Louise Eckhoff has clear views on what a house should be and how it should function for her family. It was this view that drove the renovation of the grand old home on the cul de sac of Ridings Rd, off Remuera Rd.

"I believe in the William Morris philosophy of having nothing in your house that you do not know to be useful or believe to be beautiful," she says. "This might be a big house, but I've tried to create different living spaces so every room really works hard and has a purpose. It's beautiful and useful."

When the family moved to Auckland in 2000, their twin girls were only 3, so they wanted a home and neighbourhood the girls could grow up in. Louise says that she got more than she'd realised.
The charming shingled house sits on the corner of a no-exit street that turned out to be a real community, complete with street Christmas parties. But with the girls now at Otago University, it is time to downsize.

Louise is not sure of the original architect, only knowing the house appears in a 1910 photograph of the street.


At some point in the 1980s the three-storey building was extended to include a double garage with living room above, and conservatory-style staircase down to the ground floor rooms.

The shingled exterior, a mix of Arts & Crafts-meets-Hamptons won her heart, but the interior was an old-fashioned arrangement.

While considering the best way to rearrange the house, she made a start on the grounds, calling on Strass Landscapes' Craig Steiner to turn a sloping, shady front yard into usable space.

A fireplace wall and terraced garden beds, topped by three spectacularly topiaried crab apple trees, is now a delightful outdoor sitting area, a pretty outlook from the sitting room.

"I wanted a garden where something is happening every season," says Louise. She then set to work on rearranging the interior.

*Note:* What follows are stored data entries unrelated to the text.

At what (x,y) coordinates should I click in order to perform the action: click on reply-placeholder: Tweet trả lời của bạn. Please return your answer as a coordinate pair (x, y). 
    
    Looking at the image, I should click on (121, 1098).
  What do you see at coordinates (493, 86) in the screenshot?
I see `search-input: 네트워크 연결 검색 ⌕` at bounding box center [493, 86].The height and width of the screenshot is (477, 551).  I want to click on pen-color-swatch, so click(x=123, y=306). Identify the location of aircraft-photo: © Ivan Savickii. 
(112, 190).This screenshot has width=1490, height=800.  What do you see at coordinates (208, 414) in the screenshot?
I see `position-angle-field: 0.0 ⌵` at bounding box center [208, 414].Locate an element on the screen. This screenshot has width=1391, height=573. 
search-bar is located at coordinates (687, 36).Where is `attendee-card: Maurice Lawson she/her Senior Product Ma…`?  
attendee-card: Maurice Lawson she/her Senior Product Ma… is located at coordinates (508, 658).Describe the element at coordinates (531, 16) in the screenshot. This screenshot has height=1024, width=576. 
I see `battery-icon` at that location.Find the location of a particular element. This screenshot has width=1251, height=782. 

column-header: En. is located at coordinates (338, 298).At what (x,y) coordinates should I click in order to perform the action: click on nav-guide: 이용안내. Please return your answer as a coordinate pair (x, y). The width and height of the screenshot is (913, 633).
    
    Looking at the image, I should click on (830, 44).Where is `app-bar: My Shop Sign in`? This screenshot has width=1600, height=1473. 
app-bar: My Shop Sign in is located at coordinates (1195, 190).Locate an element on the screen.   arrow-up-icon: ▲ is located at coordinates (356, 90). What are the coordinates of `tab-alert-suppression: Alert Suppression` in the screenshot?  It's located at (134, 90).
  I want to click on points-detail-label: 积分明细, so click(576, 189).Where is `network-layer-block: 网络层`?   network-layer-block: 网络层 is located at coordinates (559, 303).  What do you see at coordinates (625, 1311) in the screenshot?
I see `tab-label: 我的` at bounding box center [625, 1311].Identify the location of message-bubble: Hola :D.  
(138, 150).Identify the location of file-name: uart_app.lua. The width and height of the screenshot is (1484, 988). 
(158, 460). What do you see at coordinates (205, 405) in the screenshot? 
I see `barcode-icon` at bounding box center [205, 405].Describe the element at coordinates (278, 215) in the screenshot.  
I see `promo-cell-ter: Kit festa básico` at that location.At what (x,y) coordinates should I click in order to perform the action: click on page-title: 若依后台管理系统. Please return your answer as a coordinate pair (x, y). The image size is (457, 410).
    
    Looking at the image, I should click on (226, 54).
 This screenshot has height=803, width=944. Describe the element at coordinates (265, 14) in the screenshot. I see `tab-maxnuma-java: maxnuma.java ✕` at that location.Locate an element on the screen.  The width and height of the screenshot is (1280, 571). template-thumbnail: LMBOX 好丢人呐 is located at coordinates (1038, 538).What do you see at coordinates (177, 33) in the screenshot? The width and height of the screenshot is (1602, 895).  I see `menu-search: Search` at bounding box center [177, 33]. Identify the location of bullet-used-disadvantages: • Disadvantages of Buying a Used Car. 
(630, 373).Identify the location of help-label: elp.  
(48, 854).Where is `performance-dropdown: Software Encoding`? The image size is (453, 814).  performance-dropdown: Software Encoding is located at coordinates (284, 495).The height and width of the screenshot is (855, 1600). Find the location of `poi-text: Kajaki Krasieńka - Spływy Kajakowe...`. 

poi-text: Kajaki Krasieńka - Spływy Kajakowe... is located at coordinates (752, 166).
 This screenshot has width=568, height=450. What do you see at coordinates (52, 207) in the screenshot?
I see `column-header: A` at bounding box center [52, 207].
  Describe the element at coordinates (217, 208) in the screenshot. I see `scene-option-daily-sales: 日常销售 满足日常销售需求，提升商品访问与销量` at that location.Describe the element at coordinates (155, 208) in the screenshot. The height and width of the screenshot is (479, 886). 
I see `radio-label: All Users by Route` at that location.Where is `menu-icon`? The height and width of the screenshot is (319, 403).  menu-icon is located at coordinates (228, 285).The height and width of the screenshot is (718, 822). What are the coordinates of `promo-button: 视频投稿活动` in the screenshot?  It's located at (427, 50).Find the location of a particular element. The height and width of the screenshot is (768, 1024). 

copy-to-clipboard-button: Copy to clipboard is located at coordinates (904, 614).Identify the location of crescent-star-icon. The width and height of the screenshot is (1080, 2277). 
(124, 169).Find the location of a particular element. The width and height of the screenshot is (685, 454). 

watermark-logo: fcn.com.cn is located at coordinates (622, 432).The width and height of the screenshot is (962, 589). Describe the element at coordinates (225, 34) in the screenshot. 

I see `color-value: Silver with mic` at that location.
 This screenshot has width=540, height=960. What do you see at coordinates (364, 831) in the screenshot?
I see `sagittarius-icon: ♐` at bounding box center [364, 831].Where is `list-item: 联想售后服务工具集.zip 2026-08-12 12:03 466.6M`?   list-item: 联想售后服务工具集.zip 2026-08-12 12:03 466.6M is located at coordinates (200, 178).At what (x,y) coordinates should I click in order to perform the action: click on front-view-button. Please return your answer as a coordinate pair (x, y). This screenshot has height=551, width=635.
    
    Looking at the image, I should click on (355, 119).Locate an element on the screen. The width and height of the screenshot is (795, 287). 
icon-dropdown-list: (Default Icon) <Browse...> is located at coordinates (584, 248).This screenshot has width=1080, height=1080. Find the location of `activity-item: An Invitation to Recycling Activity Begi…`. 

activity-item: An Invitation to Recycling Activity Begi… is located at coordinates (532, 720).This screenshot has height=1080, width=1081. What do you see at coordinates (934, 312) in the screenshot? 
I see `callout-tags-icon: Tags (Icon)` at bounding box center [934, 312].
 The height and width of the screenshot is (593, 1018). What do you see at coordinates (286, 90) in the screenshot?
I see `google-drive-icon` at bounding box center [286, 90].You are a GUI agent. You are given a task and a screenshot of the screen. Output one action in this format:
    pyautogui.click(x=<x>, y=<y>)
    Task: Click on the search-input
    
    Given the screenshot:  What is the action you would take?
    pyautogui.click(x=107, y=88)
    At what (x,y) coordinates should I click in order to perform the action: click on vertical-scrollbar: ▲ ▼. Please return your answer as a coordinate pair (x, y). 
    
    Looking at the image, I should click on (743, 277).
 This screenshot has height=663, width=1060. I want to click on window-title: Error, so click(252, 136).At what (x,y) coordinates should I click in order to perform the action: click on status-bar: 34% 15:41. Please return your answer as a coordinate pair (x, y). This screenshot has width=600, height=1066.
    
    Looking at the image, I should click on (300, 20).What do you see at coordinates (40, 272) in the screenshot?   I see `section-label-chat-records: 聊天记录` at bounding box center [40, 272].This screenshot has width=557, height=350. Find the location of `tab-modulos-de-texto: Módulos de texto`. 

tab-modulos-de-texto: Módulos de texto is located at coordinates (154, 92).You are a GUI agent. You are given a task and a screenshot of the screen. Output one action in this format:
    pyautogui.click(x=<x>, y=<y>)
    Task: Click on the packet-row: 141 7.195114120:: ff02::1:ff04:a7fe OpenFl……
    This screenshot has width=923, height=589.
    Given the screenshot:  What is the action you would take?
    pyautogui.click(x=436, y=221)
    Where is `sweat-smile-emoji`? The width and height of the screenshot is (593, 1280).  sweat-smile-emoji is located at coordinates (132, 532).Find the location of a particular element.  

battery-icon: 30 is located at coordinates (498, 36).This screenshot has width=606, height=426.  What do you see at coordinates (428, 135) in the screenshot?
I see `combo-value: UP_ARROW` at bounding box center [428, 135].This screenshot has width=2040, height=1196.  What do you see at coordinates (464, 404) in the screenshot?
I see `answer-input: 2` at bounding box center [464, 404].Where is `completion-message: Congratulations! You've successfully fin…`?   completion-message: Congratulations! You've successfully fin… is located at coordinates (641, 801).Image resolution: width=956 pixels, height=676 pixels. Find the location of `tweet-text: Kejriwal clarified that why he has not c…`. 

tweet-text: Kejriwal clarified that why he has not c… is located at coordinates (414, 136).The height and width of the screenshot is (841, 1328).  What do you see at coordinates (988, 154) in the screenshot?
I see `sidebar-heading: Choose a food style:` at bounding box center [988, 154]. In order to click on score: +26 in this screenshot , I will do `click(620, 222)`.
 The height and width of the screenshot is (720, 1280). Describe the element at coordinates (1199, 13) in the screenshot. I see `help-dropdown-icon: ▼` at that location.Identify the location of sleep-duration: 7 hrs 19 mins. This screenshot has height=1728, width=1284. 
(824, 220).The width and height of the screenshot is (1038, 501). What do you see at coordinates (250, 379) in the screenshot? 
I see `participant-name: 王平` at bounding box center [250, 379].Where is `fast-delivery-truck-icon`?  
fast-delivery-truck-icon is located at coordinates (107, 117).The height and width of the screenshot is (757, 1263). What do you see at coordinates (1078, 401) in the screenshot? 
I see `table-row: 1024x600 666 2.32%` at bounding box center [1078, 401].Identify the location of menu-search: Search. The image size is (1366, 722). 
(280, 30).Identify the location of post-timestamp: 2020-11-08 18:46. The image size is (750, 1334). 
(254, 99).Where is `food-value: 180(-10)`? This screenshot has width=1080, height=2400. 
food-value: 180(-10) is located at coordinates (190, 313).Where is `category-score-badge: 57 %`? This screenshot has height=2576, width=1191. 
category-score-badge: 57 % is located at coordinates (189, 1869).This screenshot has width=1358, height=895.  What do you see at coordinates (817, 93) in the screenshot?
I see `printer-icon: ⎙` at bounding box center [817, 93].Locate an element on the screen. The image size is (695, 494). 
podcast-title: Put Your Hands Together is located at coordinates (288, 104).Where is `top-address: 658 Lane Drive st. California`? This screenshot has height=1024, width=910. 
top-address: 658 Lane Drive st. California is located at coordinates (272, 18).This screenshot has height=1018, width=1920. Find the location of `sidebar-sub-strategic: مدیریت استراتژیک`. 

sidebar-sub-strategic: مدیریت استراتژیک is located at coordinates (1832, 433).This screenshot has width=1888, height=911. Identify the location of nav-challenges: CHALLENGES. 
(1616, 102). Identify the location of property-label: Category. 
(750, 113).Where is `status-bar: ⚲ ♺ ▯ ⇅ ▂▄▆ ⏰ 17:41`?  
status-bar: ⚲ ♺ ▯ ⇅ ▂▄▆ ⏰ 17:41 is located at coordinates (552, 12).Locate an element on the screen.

The former kitchen was tucked into a corner of the house - it had views through to Rangitoto, but was cut off from family living.

A long, formal drawing room was barely used, with a circuitous route to the media room over the garage.

In keeping with her "rooms have to work harder" philosophy, Louise moved the kitchen to the drawing room, enclosing a verandah to make an airy, welcoming family room.

Glass french doors now mean Rangitoto and the sea can be seen from one end of the house to the other.

Floors throughout were unified in a dark-stained, wide-plank oak. The kitchen has an English-style scheme with panelled cupboards, pewter and nickel handles and taps and luxurious Alba marble bench top and splash back tile.

The former kitchen became a guest room, and there is a charming guest bathroom here, too.

During renovations, the ground floor was excavated several feet to create a generous room that has served as rumpus space, gym, guest room and more.

With its own bathroom and separate entrance it would be a great guest or granny suite.

There is also a laundry opening off the carpeted garage, which has been handy for caterers setting up for parties.

The upper floor has three generous double bedrooms, two with views through tree tops across the valley or up to Mt Hobson.

The master bedroom has a generous walk-in closet, a bathroom and a handy chute to the laundry below. Its enclosed balcony has more views of the sea.

"We shall miss it dearly, and our own little enclave. But the new family will love it, too," says Louise.